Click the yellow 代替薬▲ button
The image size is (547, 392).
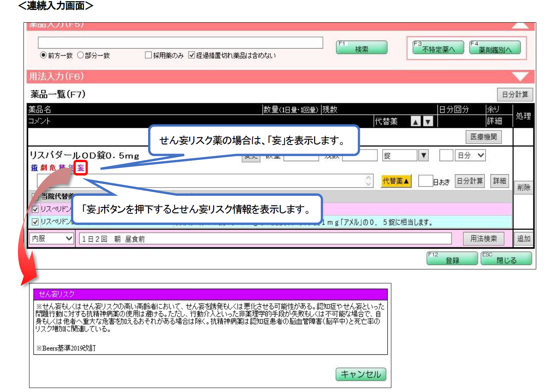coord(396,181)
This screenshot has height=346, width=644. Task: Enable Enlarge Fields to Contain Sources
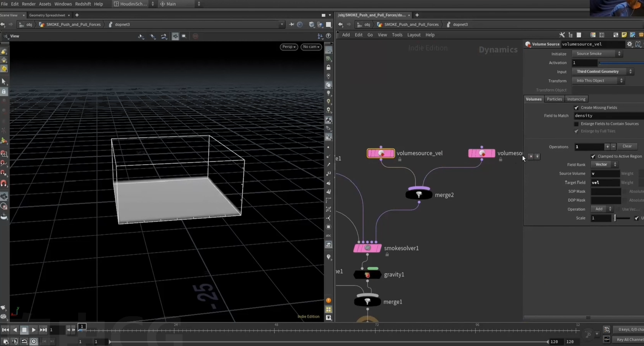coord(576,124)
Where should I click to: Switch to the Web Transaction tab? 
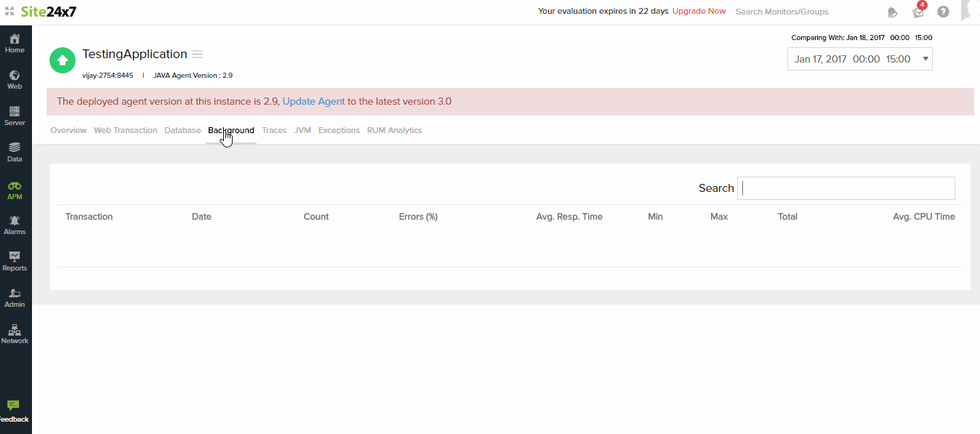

══════════════════════════════

- Task objective: Give the entries above again in full and exactly, but not the pictures.

- Output:
Click the yellow 代替薬▲ button
The image size is (547, 392).
coord(396,181)
This screenshot has height=346, width=644. Task: Enable Enlarge Fields to Contain Sources
coord(576,124)
Where should I click to: Switch to the Web Transaction tab? 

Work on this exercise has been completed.